◆ **Directions**:
A verbatim reproduction of the lines below, from the line containing "allnutrition.ua (760, 2419)" through the line containing "создать сайт-форум бесплатно (874, 1175)", both ends included, is the whole required output.

[Stored data]
============================================================
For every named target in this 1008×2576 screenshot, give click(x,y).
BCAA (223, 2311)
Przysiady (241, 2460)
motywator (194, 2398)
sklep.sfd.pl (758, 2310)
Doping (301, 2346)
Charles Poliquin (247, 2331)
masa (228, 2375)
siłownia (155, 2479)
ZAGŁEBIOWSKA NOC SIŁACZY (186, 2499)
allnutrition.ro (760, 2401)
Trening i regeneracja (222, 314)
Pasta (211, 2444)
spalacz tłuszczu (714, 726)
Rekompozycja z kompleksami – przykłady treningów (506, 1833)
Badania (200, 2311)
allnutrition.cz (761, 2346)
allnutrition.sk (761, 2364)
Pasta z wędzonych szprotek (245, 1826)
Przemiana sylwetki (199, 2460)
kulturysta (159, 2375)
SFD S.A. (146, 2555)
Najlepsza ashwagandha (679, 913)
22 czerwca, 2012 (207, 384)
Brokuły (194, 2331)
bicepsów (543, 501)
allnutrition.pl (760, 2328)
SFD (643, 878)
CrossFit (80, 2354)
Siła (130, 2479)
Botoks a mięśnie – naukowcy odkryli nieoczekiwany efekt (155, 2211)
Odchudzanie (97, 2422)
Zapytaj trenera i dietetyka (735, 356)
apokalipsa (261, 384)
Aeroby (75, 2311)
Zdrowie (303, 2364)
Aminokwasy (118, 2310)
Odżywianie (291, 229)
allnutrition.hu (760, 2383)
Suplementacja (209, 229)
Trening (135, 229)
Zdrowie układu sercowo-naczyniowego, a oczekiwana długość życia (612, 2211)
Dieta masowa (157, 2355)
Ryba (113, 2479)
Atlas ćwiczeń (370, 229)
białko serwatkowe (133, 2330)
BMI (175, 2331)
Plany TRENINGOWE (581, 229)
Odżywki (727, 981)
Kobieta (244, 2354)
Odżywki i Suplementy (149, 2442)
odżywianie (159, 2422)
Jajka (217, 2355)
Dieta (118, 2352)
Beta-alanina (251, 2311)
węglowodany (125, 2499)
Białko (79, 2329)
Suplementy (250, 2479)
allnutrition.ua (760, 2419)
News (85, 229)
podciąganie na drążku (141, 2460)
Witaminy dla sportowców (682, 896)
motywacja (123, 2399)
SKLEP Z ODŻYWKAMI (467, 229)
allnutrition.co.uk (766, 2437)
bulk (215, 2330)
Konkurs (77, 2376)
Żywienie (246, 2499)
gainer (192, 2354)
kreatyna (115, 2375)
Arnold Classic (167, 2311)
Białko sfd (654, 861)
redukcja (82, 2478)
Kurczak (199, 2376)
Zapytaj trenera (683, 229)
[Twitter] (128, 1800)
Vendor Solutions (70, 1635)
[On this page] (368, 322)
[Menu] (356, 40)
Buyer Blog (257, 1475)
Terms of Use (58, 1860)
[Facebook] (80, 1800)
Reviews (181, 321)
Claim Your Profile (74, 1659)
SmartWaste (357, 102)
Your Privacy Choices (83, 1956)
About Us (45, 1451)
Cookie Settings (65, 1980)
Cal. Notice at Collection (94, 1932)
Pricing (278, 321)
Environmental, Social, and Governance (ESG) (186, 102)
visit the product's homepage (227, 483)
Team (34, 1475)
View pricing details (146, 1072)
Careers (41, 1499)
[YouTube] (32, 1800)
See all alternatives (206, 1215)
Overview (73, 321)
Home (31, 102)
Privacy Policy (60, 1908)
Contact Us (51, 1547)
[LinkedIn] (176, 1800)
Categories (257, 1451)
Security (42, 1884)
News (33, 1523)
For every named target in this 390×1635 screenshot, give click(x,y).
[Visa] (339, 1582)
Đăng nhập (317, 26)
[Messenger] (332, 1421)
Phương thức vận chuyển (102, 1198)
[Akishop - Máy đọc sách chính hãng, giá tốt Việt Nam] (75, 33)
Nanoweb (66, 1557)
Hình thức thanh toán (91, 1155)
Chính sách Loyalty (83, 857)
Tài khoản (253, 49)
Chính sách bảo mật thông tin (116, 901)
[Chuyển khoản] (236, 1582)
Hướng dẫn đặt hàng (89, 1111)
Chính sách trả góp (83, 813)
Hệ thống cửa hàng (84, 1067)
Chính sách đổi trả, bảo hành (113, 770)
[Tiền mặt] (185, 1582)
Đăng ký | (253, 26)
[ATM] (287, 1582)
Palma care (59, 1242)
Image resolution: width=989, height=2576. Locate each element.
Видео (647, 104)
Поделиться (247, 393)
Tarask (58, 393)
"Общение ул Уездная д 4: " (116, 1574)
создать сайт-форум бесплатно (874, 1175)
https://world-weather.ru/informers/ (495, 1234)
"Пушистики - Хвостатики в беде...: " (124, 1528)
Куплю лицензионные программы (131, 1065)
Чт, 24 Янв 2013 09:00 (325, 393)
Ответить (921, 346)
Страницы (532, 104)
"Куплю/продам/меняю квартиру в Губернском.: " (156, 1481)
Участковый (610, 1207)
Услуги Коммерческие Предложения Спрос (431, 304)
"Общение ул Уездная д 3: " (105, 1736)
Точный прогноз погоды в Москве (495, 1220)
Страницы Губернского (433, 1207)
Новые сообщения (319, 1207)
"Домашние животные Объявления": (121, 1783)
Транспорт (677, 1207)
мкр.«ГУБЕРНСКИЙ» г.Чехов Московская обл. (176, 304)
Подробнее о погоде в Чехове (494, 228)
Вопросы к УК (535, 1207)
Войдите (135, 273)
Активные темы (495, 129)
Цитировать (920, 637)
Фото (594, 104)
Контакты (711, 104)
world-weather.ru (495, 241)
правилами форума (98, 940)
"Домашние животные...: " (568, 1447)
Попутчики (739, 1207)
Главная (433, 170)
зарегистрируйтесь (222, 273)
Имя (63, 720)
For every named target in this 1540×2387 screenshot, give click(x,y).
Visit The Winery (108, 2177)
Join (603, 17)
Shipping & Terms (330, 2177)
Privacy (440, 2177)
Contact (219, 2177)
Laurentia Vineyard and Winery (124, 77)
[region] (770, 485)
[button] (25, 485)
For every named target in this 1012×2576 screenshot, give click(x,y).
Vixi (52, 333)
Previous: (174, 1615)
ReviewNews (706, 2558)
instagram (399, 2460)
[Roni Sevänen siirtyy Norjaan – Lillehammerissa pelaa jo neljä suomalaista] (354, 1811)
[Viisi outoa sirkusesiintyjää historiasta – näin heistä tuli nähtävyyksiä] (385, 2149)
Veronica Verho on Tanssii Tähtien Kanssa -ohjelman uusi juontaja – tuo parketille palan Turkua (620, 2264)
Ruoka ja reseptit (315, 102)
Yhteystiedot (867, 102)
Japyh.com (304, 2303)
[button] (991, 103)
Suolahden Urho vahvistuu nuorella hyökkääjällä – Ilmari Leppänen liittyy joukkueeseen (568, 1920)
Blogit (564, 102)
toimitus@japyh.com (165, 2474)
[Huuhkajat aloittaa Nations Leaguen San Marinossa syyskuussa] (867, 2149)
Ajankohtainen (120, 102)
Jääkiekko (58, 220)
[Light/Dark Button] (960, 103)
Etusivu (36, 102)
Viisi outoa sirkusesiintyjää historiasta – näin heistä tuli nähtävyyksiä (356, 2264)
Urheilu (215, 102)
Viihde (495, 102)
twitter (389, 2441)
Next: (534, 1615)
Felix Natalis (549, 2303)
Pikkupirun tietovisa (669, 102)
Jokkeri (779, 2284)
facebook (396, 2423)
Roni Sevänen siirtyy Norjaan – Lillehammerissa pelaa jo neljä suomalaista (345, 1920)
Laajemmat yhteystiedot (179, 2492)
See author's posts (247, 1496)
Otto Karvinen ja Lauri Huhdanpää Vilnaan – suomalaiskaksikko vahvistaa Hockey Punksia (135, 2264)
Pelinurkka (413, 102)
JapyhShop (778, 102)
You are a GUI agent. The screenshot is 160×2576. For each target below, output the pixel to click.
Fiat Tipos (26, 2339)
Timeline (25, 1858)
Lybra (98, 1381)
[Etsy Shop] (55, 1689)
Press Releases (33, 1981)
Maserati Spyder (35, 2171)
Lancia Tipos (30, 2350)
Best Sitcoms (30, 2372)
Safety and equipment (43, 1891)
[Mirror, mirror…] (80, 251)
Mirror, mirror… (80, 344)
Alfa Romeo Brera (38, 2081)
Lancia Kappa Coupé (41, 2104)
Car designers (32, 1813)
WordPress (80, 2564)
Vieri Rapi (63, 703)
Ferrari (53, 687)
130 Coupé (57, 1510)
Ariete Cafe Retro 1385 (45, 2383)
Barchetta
============================================================
◆ **Response to the task**:
allnutrition.ua (760, 2419)
News (85, 229)
podciąganie na drążku (141, 2460)
Witaminy dla sportowców (682, 896)
motywacja (123, 2399)
SKLEP Z ODŻYWKAMI (467, 229)
allnutrition.co.uk (766, 2437)
bulk (215, 2330)
Konkurs (77, 2376)
Żywienie (246, 2499)
gainer (192, 2354)
kreatyna (115, 2375)
Arnold Classic (167, 2311)
Białko sfd (654, 861)
redukcja (82, 2478)
Kurczak (199, 2376)
Zapytaj trenera (683, 229)
[Twitter] (128, 1800)
Vendor Solutions (70, 1635)
[On this page] (368, 322)
[Menu] (356, 40)
Buyer Blog (257, 1475)
Terms of Use (58, 1860)
[Facebook] (80, 1800)
Reviews (181, 321)
Claim Your Profile (74, 1659)
SmartWaste (357, 102)
Your Privacy Choices (83, 1956)
About Us (45, 1451)
Cookie Settings (65, 1980)
Cal. Notice at Collection (94, 1932)
Pricing (278, 321)
Environmental, Social, and Governance (ESG) (186, 102)
visit the product's homepage (227, 483)
Team (34, 1475)
View pricing details (146, 1072)
Careers (41, 1499)
[YouTube] (32, 1800)
See all alternatives (206, 1215)
Overview (73, 321)
Home (31, 102)
Privacy Policy (60, 1908)
Contact Us (51, 1547)
[LinkedIn] (176, 1800)
Categories (257, 1451)
Security (42, 1884)
News (33, 1523)
For every named target in this 390×1635 screenshot, give click(x,y).
[Visa] (339, 1582)
Đăng nhập (317, 26)
[Messenger] (332, 1421)
Phương thức vận chuyển (102, 1198)
[Akishop - Máy đọc sách chính hãng, giá tốt Việt Nam] (75, 33)
Nanoweb (66, 1557)
Hình thức thanh toán (91, 1155)
Chính sách Loyalty (83, 857)
Tài khoản (253, 49)
Chính sách bảo mật thông tin (116, 901)
[Chuyển khoản] (236, 1582)
Hướng dẫn đặt hàng (89, 1111)
Chính sách trả góp (83, 813)
Hệ thống cửa hàng (84, 1067)
Chính sách đổi trả, bảo hành (113, 770)
[Tiền mặt] (185, 1582)
Đăng ký | (253, 26)
[ATM] (287, 1582)
Palma care (59, 1242)
Image resolution: width=989, height=2576. Locate each element.
Видео (647, 104)
Поделиться (247, 393)
Tarask (58, 393)
"Общение ул Уездная д 4: " (116, 1574)
создать сайт-форум бесплатно (874, 1175)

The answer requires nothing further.